There have been open-air swimming baths for many years at Bellahøj, originally with four pools, including a diving pool. The open-air pools are situated between the green area Bellahøj Mark and a number of sports halls. Opposite the pools is the Bellahøj housing estate, which in the 1950s became the first extremely modern high-rise block of flats in Scandinavia with up to ten-storey buildings. The blocks of flats stand out because of their number and attractive location in an area of green parkland. The new Bellahøj Swimming Stadium is finely scaled to the surrounding urban landscape, its large horizontal roof providing an architectural anchoring point between townscape and open landscape. From the open, green expanses of Bellahøj Mark, the green element becomes denser with the planting of trees and a more undulating and modulated landscape around the two remaining (smaller) outdoor pools. Visually, the horizontal building also creates a greater sense of coherence between the urban and parkland spaces. For many years, a cluster of sports halls has been situated close to the open-air pools; the indoor swimming stadium is now closer to these sports halls. The synergies created by bringing together leisure and sports facilities at Bellahøj Swimming Stadium lead to heightened overall levels of activity, while the architecture opens up towards the immediate surroundings.

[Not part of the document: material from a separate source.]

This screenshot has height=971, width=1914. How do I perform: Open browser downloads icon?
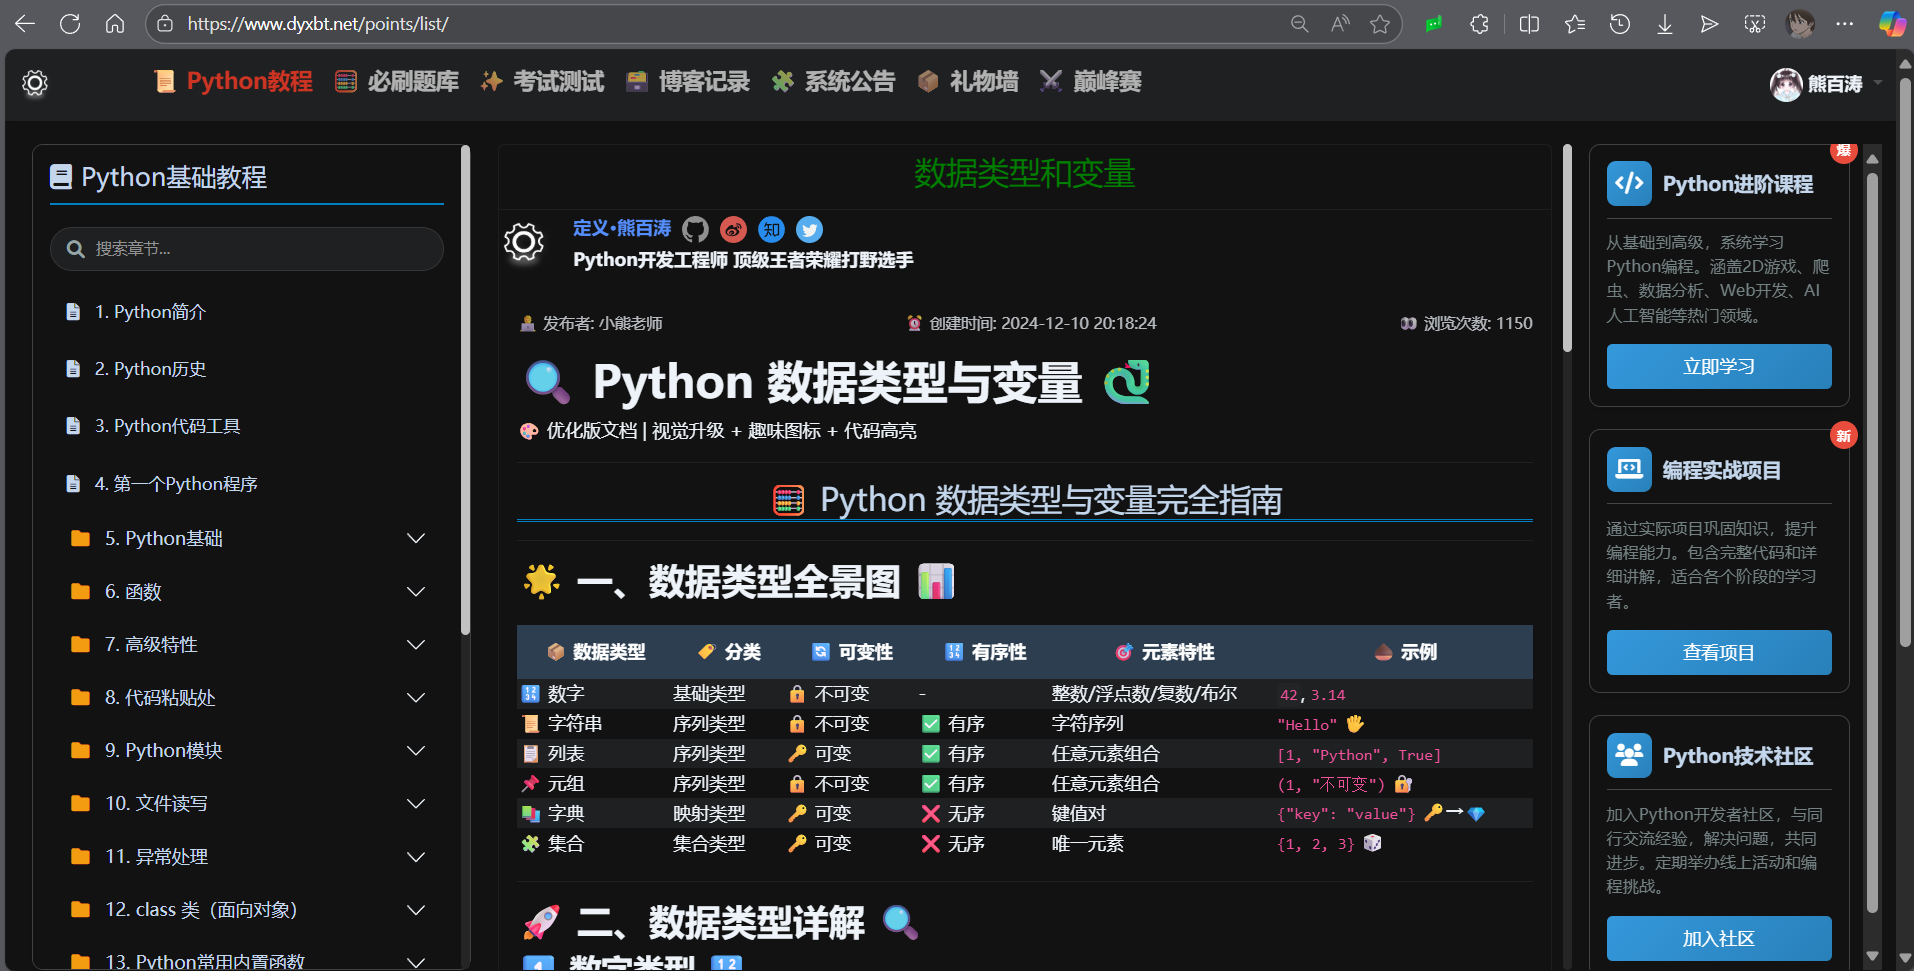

The new Bellahøj Swimming Stadium has international competition pools for staging swimming and diving events. It comprises a diving pool and a 50 m swimming pool, with seating for up to 1,000 spectators, and a teaching pool. The main entrance is placed on a pronounced corner with a lot of traffic, but the urbane entrance also invites people to spend time and to play on the steps and ramp area, which is stunningly lit at night. At the entrance, you walk in beneath the large roof overhang and experience a wonderful sense of openness and transparency without superfluous elements or colours. Under the large roof, the terrain falls away, resulting in a higher glass façade and greater openness towards the open-air pools and the park. The building clearly expresses its functionality and its simple geometry. The materials are primarily glass and concrete, with distinctive red stair rails. The roof’s steel lattice girders are visible throughout the building, and in the projecting façade they are partly exposed in the matt glass which, particularly in the evening, creates an urban mood.
The blue room
From the entrance, you move below to the changing facilities. Here, the interior design is simple yet strong, with coloured clothes lockers and homogenous tiled surfaces, concrete floors and white Troldtekt ceilings. The smooth surfaces are counterbalanced by decorative locker walls, and the acoustics are improved by the Troldtekt ceilings. There is a staggering sense of space in the building. The size of the pools and the blueness of the water fill the space, combined with a sense of openness towards the green outdoors. No colours have been added – the natural hues of the materials have been allowed to remain to enhance the water’s blue colour which is reflected in the white Troldtekt ceiling panels. A very attractive ‘detail’ is the transition between the interior and exterior environment. Between the horizontal water surface and the horizontal ceiling, the terrain moves around the building, creating a gently sloping façade line. The white-painted steel lattice girders in the ceiling create a filigree effect in the large, open space. The Troldtekt ceiling panels ensure comfortable acoustics for both swimmers and spectators in a space that is otherwise dominated by hard surfaces.
An architectural gem
A pleasing feature of the new swimming stadium in Bellahøj is its close links to the humane modernism which has inspired the entire Bellahøj district. The new complex is characterised by a simple, friendly and inviting design, both inside and out. The materials are allowed to speak their own language, while a powerful effect is achieved with few means. It is the use of glass which has most impact, and the interplay between the horizontal surfaces and the undulating and sloping surfaces outside. The site has thus exerted considerable influence on the building, and you find yourself thinking that it could not have been much different. On the other hand, the building also has the potential to become a focal point for the Bellahøj district.